Thanks to quick online applications and, in some cases, instant approval, credit cards make it as easy to build your credit history as it is to make purchases. But they can also make it easy to fall into debt if you struggle to pay on time or tend to spend more than you have.
As a result, some people regard credit cards with skepticism: 17% of U.S. adults don’t have one, according to a 2019 Federal Reserve report.
No financial product is one-size-fits-all, and it’s OK if credit cards aren’t for you. There are other ways to establish credit — and keep your credit scores high — that don’t involve a credit card.
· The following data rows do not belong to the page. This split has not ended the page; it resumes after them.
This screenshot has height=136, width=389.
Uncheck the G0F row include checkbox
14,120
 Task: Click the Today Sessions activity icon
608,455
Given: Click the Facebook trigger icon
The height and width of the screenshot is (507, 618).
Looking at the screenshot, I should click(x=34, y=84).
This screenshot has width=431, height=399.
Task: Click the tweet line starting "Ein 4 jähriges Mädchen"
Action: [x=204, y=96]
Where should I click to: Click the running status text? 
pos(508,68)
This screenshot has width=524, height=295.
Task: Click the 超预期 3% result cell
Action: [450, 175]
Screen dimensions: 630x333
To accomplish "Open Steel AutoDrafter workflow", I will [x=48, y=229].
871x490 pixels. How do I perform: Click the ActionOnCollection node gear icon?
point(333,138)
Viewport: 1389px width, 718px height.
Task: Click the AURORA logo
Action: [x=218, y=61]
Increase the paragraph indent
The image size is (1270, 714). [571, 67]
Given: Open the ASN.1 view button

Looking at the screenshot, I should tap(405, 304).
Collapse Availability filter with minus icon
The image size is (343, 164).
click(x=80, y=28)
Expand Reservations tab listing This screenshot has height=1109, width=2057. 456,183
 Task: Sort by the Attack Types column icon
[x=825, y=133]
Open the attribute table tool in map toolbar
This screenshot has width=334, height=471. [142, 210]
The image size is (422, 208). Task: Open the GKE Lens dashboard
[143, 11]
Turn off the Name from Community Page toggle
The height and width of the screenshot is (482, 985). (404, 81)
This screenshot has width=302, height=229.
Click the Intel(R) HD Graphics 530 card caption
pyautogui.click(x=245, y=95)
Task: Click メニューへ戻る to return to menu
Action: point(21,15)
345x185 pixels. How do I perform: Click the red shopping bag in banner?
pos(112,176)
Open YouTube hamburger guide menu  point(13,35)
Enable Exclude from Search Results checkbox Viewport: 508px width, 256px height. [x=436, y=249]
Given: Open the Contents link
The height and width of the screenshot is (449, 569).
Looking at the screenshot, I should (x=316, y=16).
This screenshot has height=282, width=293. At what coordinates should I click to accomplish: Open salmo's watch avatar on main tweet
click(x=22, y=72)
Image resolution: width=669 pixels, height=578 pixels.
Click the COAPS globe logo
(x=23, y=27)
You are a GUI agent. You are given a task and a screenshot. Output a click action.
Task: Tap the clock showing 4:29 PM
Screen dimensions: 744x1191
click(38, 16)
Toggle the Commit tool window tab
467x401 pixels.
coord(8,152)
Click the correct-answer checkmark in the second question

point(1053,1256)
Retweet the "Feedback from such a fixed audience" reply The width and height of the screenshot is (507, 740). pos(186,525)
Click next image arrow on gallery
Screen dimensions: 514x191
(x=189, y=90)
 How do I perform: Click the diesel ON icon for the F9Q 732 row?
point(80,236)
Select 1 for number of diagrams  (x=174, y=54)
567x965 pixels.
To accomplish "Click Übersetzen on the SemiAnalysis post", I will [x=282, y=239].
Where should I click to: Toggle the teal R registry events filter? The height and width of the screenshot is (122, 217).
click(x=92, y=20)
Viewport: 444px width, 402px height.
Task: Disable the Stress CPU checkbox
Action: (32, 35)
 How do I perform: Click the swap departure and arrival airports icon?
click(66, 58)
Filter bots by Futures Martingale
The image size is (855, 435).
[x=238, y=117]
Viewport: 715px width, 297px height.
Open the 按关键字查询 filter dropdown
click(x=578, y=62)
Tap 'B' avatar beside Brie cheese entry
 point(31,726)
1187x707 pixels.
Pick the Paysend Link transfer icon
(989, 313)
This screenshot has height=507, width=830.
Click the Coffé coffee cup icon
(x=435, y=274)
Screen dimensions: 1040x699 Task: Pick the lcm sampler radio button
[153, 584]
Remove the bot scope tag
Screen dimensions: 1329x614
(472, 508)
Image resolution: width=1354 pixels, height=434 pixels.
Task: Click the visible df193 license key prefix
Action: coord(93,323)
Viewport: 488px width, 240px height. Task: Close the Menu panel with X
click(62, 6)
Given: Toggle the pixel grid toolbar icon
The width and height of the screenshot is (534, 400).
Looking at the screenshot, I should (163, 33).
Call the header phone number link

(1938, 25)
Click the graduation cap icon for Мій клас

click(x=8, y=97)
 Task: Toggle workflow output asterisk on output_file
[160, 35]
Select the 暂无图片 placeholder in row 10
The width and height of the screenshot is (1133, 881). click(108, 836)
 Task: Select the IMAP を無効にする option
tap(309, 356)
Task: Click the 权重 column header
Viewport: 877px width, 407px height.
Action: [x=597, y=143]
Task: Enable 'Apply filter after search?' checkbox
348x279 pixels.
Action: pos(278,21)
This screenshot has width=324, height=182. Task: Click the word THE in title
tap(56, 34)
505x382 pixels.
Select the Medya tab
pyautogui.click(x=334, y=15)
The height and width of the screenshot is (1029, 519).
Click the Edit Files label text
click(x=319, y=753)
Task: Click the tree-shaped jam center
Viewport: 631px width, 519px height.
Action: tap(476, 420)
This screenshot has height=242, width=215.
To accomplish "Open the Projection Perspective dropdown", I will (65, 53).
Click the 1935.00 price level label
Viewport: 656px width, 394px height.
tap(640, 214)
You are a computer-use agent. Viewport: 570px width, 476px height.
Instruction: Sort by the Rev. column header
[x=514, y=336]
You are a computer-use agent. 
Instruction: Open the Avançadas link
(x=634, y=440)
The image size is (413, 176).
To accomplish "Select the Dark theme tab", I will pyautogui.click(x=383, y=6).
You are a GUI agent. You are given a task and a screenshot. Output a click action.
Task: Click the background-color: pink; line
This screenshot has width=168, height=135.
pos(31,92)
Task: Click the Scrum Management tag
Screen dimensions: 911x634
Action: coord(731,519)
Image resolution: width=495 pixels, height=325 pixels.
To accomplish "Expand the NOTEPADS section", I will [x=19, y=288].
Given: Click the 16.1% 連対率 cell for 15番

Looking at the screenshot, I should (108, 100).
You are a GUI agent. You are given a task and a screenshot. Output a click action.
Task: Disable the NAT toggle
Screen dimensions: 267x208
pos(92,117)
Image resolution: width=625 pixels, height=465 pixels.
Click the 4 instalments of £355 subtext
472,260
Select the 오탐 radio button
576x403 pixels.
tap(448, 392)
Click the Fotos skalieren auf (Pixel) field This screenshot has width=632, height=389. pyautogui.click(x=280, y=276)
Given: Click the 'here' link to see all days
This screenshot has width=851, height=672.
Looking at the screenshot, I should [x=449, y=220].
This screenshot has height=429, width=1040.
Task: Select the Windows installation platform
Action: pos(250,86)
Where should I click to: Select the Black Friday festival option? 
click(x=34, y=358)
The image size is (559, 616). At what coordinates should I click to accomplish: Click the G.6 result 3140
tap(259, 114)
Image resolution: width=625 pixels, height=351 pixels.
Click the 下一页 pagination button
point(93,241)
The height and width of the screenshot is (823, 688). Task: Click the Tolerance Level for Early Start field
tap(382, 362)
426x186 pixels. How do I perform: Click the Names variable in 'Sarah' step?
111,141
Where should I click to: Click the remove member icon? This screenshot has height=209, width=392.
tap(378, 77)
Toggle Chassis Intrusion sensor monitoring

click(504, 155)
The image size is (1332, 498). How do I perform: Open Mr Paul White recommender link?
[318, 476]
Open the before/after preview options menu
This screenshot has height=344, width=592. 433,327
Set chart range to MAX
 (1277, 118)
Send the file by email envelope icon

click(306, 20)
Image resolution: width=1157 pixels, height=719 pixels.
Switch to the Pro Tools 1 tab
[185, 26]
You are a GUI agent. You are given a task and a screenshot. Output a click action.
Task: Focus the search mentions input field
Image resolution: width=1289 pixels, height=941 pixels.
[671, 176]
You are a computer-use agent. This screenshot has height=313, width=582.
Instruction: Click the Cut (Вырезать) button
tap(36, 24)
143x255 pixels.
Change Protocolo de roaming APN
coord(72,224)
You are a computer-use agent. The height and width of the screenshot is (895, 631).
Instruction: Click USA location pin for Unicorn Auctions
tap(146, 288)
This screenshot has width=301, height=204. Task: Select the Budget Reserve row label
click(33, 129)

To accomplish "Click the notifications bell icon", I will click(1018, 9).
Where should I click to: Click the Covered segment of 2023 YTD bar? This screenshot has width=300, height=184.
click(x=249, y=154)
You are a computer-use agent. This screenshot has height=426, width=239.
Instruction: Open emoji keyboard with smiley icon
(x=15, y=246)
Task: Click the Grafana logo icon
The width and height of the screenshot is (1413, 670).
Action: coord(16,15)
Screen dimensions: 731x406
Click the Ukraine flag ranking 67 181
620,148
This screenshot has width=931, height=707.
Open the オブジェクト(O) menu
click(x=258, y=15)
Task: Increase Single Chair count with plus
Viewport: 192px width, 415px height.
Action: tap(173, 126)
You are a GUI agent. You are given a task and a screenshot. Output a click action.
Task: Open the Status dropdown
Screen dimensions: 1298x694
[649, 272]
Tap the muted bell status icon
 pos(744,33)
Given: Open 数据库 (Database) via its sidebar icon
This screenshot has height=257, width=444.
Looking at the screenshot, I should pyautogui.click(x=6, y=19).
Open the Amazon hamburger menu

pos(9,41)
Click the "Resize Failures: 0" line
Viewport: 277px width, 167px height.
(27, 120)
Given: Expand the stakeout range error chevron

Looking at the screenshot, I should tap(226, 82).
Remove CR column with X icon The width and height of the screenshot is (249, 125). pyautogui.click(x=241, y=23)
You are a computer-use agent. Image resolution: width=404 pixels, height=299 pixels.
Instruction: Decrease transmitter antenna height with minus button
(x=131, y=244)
BE DILIGENT ABOUT LOAN PAYMENTS
If you’re already making on-time payments on an installment loan, like a student loan, your efforts are making a difference. Loan payments are reported to credit bureaus, so over time, this can build your credit history.
“Student loans are often the easiest loans to qualify for, especially when you are very young,” says Adam Sanders, director of Successful Release, a Philadelphia-based organization focused on helping former offenders find financial and professional success after prison. He adds that “student loans are often the way that many adults begin building their credit.”
No student loan in your name? A credit-builder loan from a bank or credit union may be an option. With this loan, the lender deposits a preset amount into a savings account, and you make monthly payments until the deposit is repaid.
PAY OTHER BILLS ON TIME
Other bills that you pay on time each month — cable, water, power, etc. — don’t generally have a direct effect on your credit reports, but that doesn’t mean they’re not important to your overall financial health.
“You must maintain impeccable nontraditional credit,” says Roslyn Lash, an accredited financial counselor, author of “The 7 Fruits of Budgeting” and founder of FinCoach Consulting in Winston-Salem, North Carolina.
Skipping out on things like utility and cellphone bills could send those accounts into collections, which definitely can harm your credit.
PUT OTHER GOOD PAYMENT HISTORIES AND HABITS TO WORK
Speaking of utility and cellphone bills: While these on-time payments traditionally aren’t factored into credit reports, tradition is changing. Experian Boost offers a free way to add positive bill payment information for those kinds of expenses to your Experian credit report. To participate in Experian Boost, you must create an account through Experian.
“Two out of three consumers see an improvement in their credit scores, with an average increase of about 13 points,” says Rod Griffin, senior director of consumer education and advocacy for Experian. “People with thin credit files, with fewer than five credit accounts, are reporting an average increase of 19 points on their FICO 8 scores.” (There are many FICO score versions; FICO 8 is among the most widely used in approval decisions.)
The catch? Not all lenders use Experian or the scoring models affected by Experian Boost when making lending decisions.
Another scoring model, known as UltraFICO, is still in the pilot phase. Once it becomes publicly available, consumers can opt in to allow access to their checking and savings account activity. This includes how long accounts have been open, the recency and frequency of bank transactions, evidence of consistent cash on hand and a history of positive account balances. Like Experian Boost, however, opting into UltraFICO won’t have an impact on all of your credit scores.
Paying your rent, too, can help build your credit history. Some landlords and property management companies already report payments to credit bureaus, but if yours doesn’t, ask if they would be willing to start. Or consider signing up for a rent-reporting service. A record of on-time rent payments not only helps your credit, but it also makes it easier to qualify for other rental homes in the future.
BECOME AN AUTHORIZED USER
This does involve getting a credit card, but it doesn’t require you to open the account yourself, use it or even have the card on hand.
It requires only that a primary account holder — perhaps a family member or loved one — adds you to their account. You’ll be issued your own card, but the primary user is liable for any debt you accrue.
To bolster a thin credit file, be sure the primary user already has a good and lengthy credit history and check to see if the card issuer reports authorized users to the credit bureaus.